Personal information
- Full name: Wilson Antonio Cuero Llano
- Date of birth: 27 January 1992 (age 33)
- Place of birth: Cali, Colombia
- Height: 1.78 m (5 ft 10 in)
- Position(s): Forward

Team information
- Current team: Mensajero
- Number: 22

Youth career
- 2007–2009: Millonarios

Senior career*
- Years: Team / Apps / (Gls)
- 2009: Millonarios / 3 / (0)
- 2010–2016: Granada B / 111 / (27)
- 2011–2012: → Cádiz B (loan) / 36 / (15)
- 2011–2012: → Cádiz (loan) / 1 / (0)
- 2012–2013: → San Roque (loan) / 34 / (11)
- 2015: → Cádiz (loan) / 12 / (1)
- 2016–2017: Murcia / 14 / (0)
- 2017: Lorca Deportiva / 15 / (3)
- 2017–2018: Linense / 33 / (7)
- 2018–2019: Mineros de Guayana / 34 / (6)
- 2019: Alianza Petrolera / 7 / (0)
- 2020: Algeciras / 6 / (0)
- 2020–2021: Villanovense / 22 / (1)
- 2021–2022: Mensajero / 8 / (0)
- 2022: Calvo Sotelo / 14 / (2)
- 2022–2023: Pulpileño / 31 / (5)
- 2023–2024: Arenas Armilla / 24 / (6)

= Wilson Cuero =

Colombian footballer (born 1992)

Wilson Antonio Cuero Llano (born 27 January 1992) is a Colombian footballer who plays as a forward.

==Career==
Born in Cali, Valle del Cauca Department, Cuero graduated from Millonarios' youth setup. He made his professional debut on 15 February 2009, starting in a 1–1 home draw against Deportes Quindío.

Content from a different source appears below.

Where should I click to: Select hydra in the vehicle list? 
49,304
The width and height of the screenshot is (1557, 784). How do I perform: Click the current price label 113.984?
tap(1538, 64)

On 24 July 2009 Cuero signed a deal with Udinese Calcio, being effective only in January of the following year. In April 2010 he joined Udinese's partner club Granada CF, being assigned to the reserves in the regional leagues.

In July 2011 Cuero was loaned to Cádiz CF, but appeared mainly with the B-team. On 31 August of the following year he moved to CD San Roque de Lepe also in a temporary deal.

Cuero returned to the Andalusians in June 2013, and renewed his link with the club on 9 October 2014. On 4 August of the following year he was loaned back to Cádiz, now to the main squad.